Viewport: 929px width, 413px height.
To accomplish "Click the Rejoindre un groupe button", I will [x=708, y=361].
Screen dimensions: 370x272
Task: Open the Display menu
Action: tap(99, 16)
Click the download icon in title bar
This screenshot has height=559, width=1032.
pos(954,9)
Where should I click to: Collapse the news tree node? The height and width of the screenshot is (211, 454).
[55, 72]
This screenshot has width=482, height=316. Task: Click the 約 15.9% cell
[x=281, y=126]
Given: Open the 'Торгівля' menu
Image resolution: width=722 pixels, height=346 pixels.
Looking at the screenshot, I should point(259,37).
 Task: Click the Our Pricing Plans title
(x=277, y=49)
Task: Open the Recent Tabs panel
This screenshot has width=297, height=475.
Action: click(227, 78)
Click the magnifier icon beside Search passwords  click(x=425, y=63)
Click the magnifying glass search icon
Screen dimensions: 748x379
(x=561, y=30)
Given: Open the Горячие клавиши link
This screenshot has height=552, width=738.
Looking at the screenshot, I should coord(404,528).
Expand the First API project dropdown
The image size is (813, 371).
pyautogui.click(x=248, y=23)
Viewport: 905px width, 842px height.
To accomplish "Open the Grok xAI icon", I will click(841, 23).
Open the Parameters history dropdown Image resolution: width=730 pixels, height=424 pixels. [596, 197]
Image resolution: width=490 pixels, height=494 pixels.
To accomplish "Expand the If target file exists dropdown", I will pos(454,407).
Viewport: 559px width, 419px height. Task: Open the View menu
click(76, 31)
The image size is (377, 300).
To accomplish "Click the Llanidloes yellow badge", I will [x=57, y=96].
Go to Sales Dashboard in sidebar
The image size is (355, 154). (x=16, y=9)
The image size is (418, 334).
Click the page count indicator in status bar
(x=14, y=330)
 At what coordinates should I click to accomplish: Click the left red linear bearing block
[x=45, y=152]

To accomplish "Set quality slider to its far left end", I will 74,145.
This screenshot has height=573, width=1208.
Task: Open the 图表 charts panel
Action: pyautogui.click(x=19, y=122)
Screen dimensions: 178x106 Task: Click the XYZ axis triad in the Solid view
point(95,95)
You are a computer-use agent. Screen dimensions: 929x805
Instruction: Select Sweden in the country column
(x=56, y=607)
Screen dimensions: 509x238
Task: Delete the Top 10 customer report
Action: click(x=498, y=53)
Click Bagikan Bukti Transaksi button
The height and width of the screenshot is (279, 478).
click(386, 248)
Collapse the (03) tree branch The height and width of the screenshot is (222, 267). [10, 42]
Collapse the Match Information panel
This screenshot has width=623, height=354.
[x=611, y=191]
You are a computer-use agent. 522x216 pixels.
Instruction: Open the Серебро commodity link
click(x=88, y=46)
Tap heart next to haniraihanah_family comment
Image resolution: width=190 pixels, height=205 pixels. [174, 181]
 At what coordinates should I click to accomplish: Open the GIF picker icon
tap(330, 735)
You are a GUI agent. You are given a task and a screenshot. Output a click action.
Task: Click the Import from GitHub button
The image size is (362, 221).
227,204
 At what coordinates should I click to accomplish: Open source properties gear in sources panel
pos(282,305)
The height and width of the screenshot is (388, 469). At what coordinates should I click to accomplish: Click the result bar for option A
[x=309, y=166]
══════════════════════════════
- **EXERCICE**:
Réécrivez intégralement le matériel ci-dessus en substituant « Display area » à « Viewport », le reste demeurant inchangé.

- **CORRIGÉ DÉTAILLÉ**:
Display area: 929px width, 413px height.
To accomplish "Click the Rejoindre un groupe button", I will [x=708, y=361].
Screen dimensions: 370x272
Task: Open the Display menu
Action: tap(99, 16)
Click the download icon in title bar
This screenshot has height=559, width=1032.
pos(954,9)
Where should I click to: Collapse the news tree node? The height and width of the screenshot is (211, 454).
[55, 72]
This screenshot has width=482, height=316. Task: Click the 約 15.9% cell
[x=281, y=126]
Given: Open the 'Торгівля' menu
Image resolution: width=722 pixels, height=346 pixels.
Looking at the screenshot, I should point(259,37).
 Task: Click the Our Pricing Plans title
(x=277, y=49)
Task: Open the Recent Tabs panel
This screenshot has width=297, height=475.
Action: click(227, 78)
Click the magnifier icon beside Search passwords  click(x=425, y=63)
Click the magnifying glass search icon
Screen dimensions: 748x379
(x=561, y=30)
Given: Open the Горячие клавиши link
This screenshot has height=552, width=738.
Looking at the screenshot, I should coord(404,528).
Expand the First API project dropdown
The image size is (813, 371).
pyautogui.click(x=248, y=23)
Display area: 905px width, 842px height.
To accomplish "Open the Grok xAI icon", I will click(841, 23).
Open the Parameters history dropdown Image resolution: width=730 pixels, height=424 pixels. [596, 197]
Image resolution: width=490 pixels, height=494 pixels.
To accomplish "Expand the If target file exists dropdown", I will pos(454,407).
Display area: 559px width, 419px height. Task: Open the View menu
click(76, 31)
The image size is (377, 300).
To accomplish "Click the Llanidloes yellow badge", I will [x=57, y=96].
Go to Sales Dashboard in sidebar
The image size is (355, 154). (x=16, y=9)
The image size is (418, 334).
Click the page count indicator in status bar
(x=14, y=330)
 At what coordinates should I click to accomplish: Click the left red linear bearing block
[x=45, y=152]

To accomplish "Set quality slider to its far left end", I will 74,145.
This screenshot has height=573, width=1208.
Task: Open the 图表 charts panel
Action: pyautogui.click(x=19, y=122)
Screen dimensions: 178x106 Task: Click the XYZ axis triad in the Solid view
point(95,95)
You are a computer-use agent. Screen dimensions: 929x805
Instruction: Select Sweden in the country column
(x=56, y=607)
Screen dimensions: 509x238
Task: Delete the Top 10 customer report
Action: click(x=498, y=53)
Click Bagikan Bukti Transaksi button
The height and width of the screenshot is (279, 478).
click(386, 248)
Collapse the (03) tree branch The height and width of the screenshot is (222, 267). [10, 42]
Collapse the Match Information panel
This screenshot has width=623, height=354.
[x=611, y=191]
You are a computer-use agent. 522x216 pixels.
Instruction: Open the Серебро commodity link
click(x=88, y=46)
Tap heart next to haniraihanah_family comment
Image resolution: width=190 pixels, height=205 pixels. [174, 181]
 At what coordinates should I click to accomplish: Open the GIF picker icon
tap(330, 735)
You are a GUI agent. You are given a task and a screenshot. Output a click action.
Task: Click the Import from GitHub button
The image size is (362, 221).
227,204
 At what coordinates should I click to accomplish: Open source properties gear in sources panel
pos(282,305)
The height and width of the screenshot is (388, 469). At what coordinates should I click to accomplish: Click the result bar for option A
[x=309, y=166]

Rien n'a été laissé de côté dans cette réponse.